Genetic screens in Drosophila melanogaster and Caenorhabditis elegans identified the kinase suppressor of Ras, Ksr, as a new component in the Ras intracellular signaling pathway. In these organisms, mutations in Ksr resulted in attenuation of Ras-mediated signaling. Homologs of Ksr have also been isolated from mice and humans; their precise role in Ras signaling is not well defined. Here, we present data showing interactions between the murine form of Ksr (mKsr-1) and other components of the Ras pathway.

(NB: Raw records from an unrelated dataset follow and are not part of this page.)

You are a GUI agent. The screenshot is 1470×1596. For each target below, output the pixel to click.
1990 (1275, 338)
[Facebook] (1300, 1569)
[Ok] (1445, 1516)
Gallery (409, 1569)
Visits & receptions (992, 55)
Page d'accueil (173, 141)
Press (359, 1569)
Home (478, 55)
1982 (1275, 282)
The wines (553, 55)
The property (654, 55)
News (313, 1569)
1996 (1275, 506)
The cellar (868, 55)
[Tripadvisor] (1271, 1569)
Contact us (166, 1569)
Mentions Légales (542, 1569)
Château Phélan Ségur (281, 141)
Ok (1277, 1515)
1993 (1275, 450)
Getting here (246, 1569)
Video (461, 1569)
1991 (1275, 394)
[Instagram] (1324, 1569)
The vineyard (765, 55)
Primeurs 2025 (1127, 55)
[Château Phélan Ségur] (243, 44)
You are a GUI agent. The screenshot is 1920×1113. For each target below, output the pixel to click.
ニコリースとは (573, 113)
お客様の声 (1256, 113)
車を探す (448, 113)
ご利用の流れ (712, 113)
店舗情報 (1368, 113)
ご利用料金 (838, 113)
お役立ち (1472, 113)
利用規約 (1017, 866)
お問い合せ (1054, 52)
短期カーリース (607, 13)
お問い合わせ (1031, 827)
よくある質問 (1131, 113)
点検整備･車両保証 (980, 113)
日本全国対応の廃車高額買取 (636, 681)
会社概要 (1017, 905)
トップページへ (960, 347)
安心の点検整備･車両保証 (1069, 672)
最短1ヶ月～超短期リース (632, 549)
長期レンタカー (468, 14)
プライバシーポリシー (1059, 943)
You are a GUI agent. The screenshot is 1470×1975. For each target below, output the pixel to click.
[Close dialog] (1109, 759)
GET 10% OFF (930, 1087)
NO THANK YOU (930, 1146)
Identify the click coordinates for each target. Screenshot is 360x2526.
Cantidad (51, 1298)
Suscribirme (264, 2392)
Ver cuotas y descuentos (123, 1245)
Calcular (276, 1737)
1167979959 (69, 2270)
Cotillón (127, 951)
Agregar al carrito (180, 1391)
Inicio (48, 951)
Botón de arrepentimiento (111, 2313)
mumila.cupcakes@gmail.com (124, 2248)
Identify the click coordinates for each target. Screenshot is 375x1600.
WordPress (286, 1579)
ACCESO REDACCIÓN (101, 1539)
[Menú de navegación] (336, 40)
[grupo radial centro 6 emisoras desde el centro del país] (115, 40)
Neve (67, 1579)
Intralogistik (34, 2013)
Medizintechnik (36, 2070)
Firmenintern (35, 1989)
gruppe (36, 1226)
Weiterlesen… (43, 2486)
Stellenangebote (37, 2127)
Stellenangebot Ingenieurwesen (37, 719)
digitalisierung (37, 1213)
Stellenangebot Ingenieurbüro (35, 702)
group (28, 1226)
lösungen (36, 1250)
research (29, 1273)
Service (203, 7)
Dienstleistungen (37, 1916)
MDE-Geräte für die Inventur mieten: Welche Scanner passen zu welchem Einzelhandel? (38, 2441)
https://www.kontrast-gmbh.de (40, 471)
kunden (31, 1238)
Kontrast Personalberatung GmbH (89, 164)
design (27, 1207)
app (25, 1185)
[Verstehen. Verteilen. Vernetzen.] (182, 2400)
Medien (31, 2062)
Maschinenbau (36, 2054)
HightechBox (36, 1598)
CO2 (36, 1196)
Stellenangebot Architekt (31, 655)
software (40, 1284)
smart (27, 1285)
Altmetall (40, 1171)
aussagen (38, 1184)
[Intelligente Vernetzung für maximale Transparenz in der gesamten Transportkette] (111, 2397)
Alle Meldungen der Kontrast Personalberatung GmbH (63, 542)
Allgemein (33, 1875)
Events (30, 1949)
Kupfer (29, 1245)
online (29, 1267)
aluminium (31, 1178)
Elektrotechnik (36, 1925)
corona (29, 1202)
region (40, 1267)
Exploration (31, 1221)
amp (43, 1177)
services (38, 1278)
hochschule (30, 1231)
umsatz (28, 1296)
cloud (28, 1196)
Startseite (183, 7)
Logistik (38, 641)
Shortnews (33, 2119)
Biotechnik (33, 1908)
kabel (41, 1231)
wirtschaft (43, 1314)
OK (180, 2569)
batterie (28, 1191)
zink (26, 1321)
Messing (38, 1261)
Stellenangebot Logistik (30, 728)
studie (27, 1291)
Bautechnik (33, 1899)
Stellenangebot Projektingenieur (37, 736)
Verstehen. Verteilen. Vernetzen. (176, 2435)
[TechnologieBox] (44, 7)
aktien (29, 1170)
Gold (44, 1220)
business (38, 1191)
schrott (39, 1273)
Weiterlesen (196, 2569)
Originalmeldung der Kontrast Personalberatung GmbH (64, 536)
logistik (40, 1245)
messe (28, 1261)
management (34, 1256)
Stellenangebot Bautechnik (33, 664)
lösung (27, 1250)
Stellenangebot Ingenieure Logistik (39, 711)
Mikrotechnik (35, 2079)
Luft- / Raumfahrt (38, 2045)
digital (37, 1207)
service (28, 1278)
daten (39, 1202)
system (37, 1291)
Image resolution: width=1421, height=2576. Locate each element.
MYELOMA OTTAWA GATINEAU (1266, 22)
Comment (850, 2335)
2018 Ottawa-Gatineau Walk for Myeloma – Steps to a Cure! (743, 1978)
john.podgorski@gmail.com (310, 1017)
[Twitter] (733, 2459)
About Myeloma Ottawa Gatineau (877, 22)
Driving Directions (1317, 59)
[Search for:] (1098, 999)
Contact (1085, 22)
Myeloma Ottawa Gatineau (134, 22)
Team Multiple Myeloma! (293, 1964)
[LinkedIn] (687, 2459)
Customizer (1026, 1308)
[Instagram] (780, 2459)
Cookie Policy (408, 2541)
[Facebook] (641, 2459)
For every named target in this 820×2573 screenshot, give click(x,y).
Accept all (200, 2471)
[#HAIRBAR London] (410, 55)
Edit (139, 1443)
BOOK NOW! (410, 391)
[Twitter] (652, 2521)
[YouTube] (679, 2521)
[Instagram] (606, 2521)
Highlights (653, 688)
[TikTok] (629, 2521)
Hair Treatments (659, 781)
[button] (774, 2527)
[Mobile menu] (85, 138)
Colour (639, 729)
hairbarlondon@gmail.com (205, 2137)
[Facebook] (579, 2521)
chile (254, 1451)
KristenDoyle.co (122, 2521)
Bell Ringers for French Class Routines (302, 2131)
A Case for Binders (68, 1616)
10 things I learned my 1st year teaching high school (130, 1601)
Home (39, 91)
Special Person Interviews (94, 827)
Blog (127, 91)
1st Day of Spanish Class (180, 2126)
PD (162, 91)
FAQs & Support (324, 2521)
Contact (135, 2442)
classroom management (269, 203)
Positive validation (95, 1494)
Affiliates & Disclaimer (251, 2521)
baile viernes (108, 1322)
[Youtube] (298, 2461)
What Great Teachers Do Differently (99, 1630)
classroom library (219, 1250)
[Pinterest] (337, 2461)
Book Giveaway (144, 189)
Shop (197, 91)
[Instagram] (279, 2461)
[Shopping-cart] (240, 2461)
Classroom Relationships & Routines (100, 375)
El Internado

To gain insight into the biological function of Ksr, we used a yeast two-hybrid screen and found an interaction between the carboxy-terminal region of mKsr-1 and mitogen-activated protein (MAP) kinase kinase 1 (MAPKK-1 or MEK-1). An interaction was also detected between MAP kinase (also called extracellular signal-regulated kinase; ERK), and the amino-terminal region of mKsr-1. These interactions were recapitulated in COS-7 cells. Further, when COS-7 cells were transfected with either full-length mKsr-1 or only its carboxy-terminal region, an inhibition of serum-stimulated MAP kinase activation was observed. Microinjection of full-length mKsr-1 or its carboxy-terminal, but not its amino-terminal region, blocked serum-induced DNA synthesis in rat embryo fibroblasts. Co-injection of mKsr-1 with MEK-1 reversed the blockade.


Together with the data from genetic analyses, our findings lead us to propose that mKsr-1 may control MAP kinase signaling by serving as a scaffold protein that links MEK and its substrate ERK.